How can I implement a dict with abstract base classes in Python?

I tried to implement the mapping in Python using the abstract base class MutableMapping, but I had an error creating the instance. How can I make a working version of this dictionary that will emulate the built-in dict class in as many ways as possible, using Abstract base classes ?

 >>> class D(collections.MutableMapping): ... pass ... >>> d = D() Traceback (most recent call last): File "<stdin>", line 1, in <module> TypeError: Can't instantiate abstract class D with abstract methods __delitem__, __getitem__, __iter__, __len__, __setitem__ 

A good answer will demonstrate how to make this work, in particular, without a subclass of dict (a concept that I am familiar with ).

+6
source share
5 answers

How do I implement a dict with abstract base classes?

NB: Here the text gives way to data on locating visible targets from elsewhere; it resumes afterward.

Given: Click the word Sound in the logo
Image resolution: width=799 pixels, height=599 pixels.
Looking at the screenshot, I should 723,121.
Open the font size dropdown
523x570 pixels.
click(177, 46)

A good answer will demonstrate how to make this work, particularly without a dict subclass.

The error message appears here: TypeError: Can't instantiate abstract class D with abstract methods __delitem__, __getitem__, __iter__, __len__, __setitem__

It turns out that you need to use them to use the base base class (ABC), MutableMapping .

Implementation

So, I implement a mapping that works like a dict in most cases, which uses the attribute attribute of the object dict to match. (Delegation is not the same as inheritance, so we just delegate the __dict__ instance, we can use any other ad-hoc mapping, but you don't seem to need this part of the implementation. For this in Python 2, because MutableMapping does not have __slots__ in Python 2, so you create __dict__ anyway. In Python 3, you can generally avoid dicts by setting __slots__ .)

 import collections class D(collections.MutableMapping): ''' Mapping that works like both a dict and a mutable object, ie d = D(foo='bar') and d.foo returns 'bar' ''' # ``__init__`` method required to create instance from class. def __init__(self, *args, **kwargs): '''Use the object dict''' self.__dict__.update(*args, **kwargs) # The next five methods are requirements of the ABC. def __setitem__(self, key, value): self.__dict__[key] = value def __getitem__(self, key): return self.__dict__[key] def __delitem__(self, key): del self.__dict__[key] def __iter__(self): return iter(self.__dict__) def __len__(self): return len(self.__dict__) # The final two methods aren't required, but nice for demo purposes: def __str__(self): '''returns simple dict representation of the mapping''' return str(self.__dict__) def __repr__(self): '''echoes class, id, & reproducible representation in the REPL''' return '{}, D({})'.format(super(D, self).__repr__(), self.__dict__) 

Demonstration

And to demonstrate usage:

 >>> d = D((e, i) for i, e in enumerate('abc')) >>> d <__main__.D object at 0x7f75eb242e50>, D({'b': 1, 'c': 2, 'a': 0}) >>> da 0 >>> d.get('b') 1 >>> d.setdefault('d', []).append(3) >>> d.foo = 'bar' >>> print(d) {'b': 1, 'c': 2, 'a': 0, 'foo': 'bar', 'd': [3]} 

And to provide the dict API, the lesson learned is that you can always check collections.MutableMapping :

 >>> isinstance(d, collections.MutableMapping) True >>> isinstance(dict(), collections.MutableMapping) True 

Although a dict will always be an instance of MutableMapping due to registration when importing collections, the opposite is not always true:

 >>> isinstance(d, dict) False >>> isinstance(d, (dict, collections.MutableMapping)) True 

After completing this exercise, it is clear to me that using abstract base classes provides only a guarantee of a standard API for users of this class. In this case, users accepting the MutableMapping object will be guaranteed a standard Python API.

Warning:

The constructor method of the fromkeys class fromkeys not implemented.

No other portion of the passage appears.